Quote the listing lines below exactly, starting at the line that contains "The width and height of the screenshot is (1828, 911)." and ending at the line that contains "Where should I click to: Click the". Leave the pictures out of your answer.

**TASK MATERIAL**.
▼▼▼

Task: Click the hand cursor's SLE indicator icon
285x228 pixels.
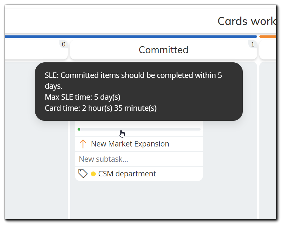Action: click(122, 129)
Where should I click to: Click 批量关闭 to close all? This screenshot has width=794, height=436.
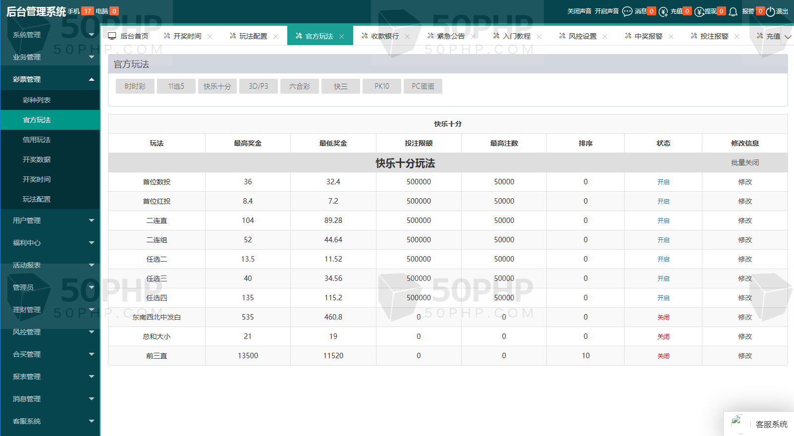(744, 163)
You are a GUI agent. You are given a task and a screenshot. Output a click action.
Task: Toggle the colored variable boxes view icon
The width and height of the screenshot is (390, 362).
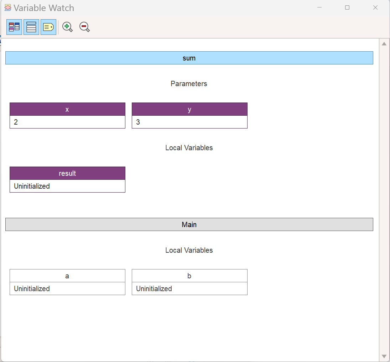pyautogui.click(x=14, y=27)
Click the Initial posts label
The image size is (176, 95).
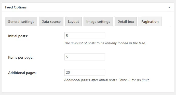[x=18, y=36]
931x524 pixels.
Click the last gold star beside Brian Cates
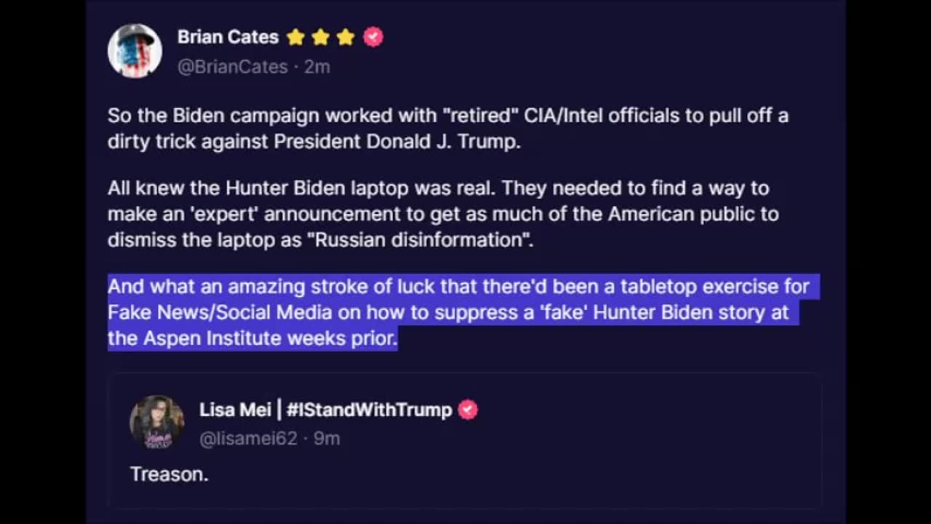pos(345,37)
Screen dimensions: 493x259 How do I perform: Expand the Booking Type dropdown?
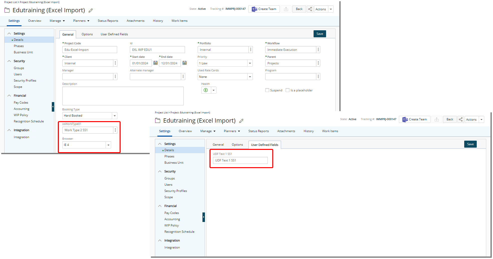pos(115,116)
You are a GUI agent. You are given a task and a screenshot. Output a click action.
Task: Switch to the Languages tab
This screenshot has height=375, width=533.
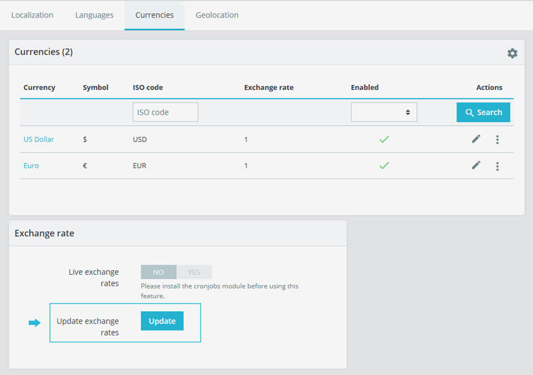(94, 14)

▲▲▲
▼▼▼

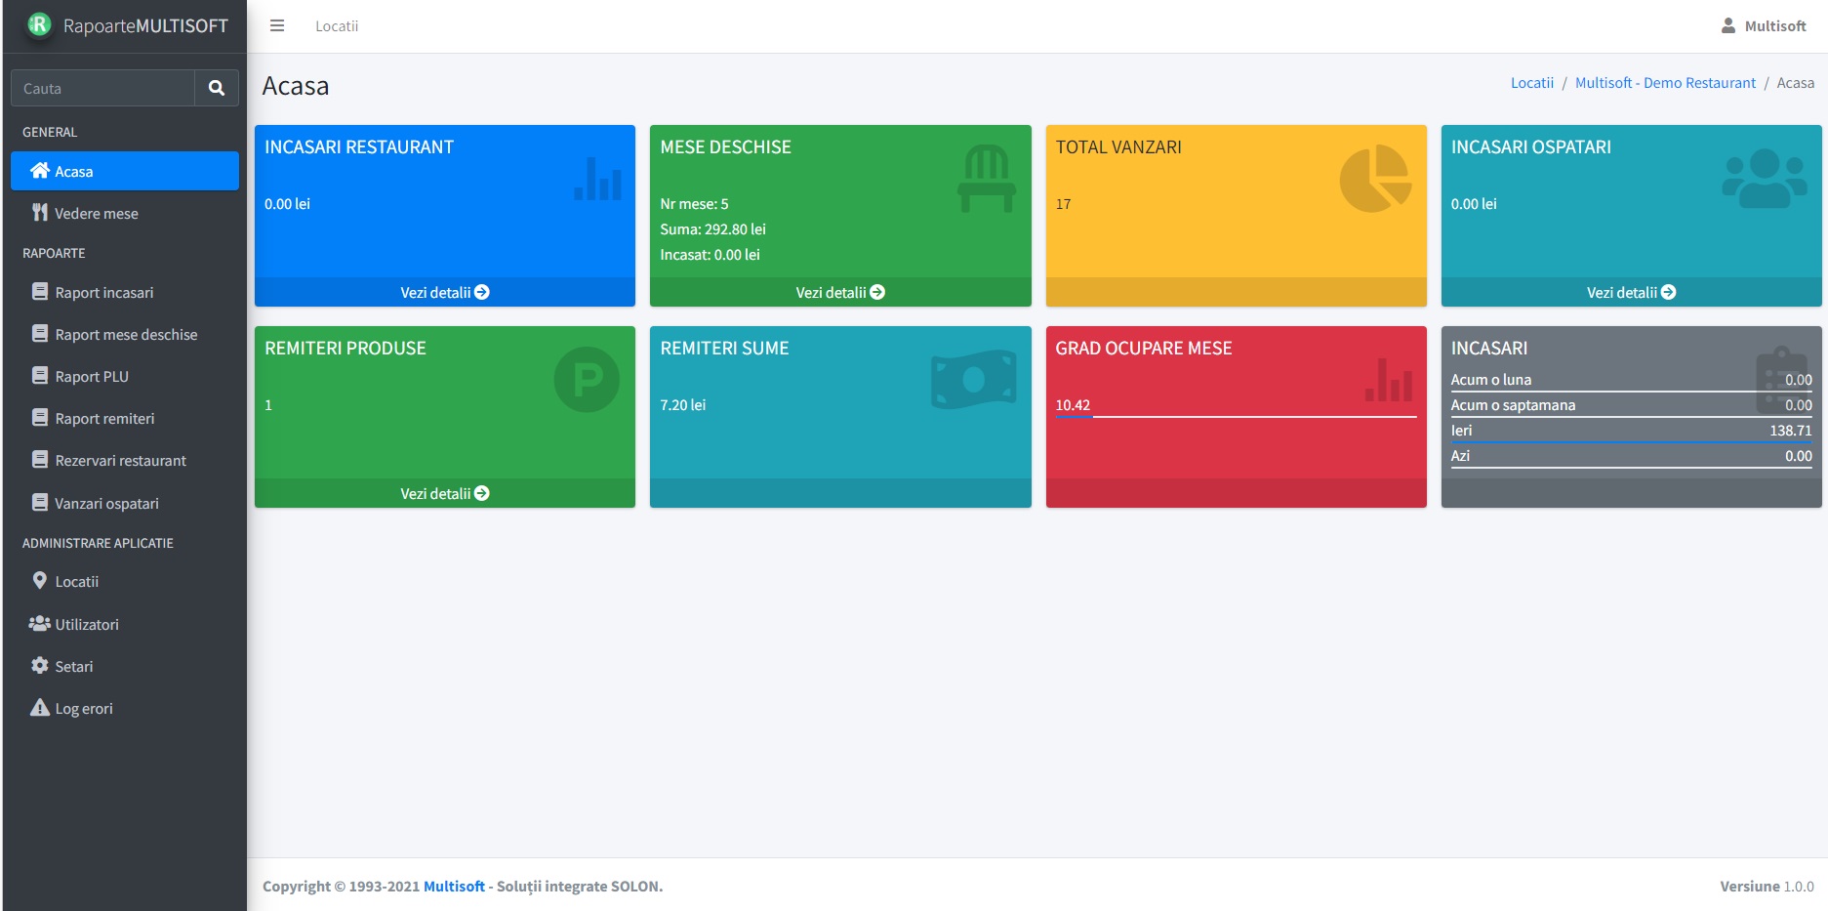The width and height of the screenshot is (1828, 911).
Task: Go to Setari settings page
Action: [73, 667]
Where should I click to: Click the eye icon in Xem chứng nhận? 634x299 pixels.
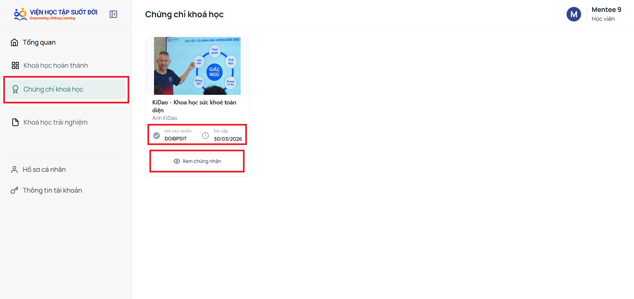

▲▲▲

**SOLUTION TO THIS PROBLEM**.
The width and height of the screenshot is (1828, 911).
Task: Go to Setari settings page
Action: [73, 667]
Where should I click to: Click the eye icon in Xem chứng nhận? 634x299 pixels.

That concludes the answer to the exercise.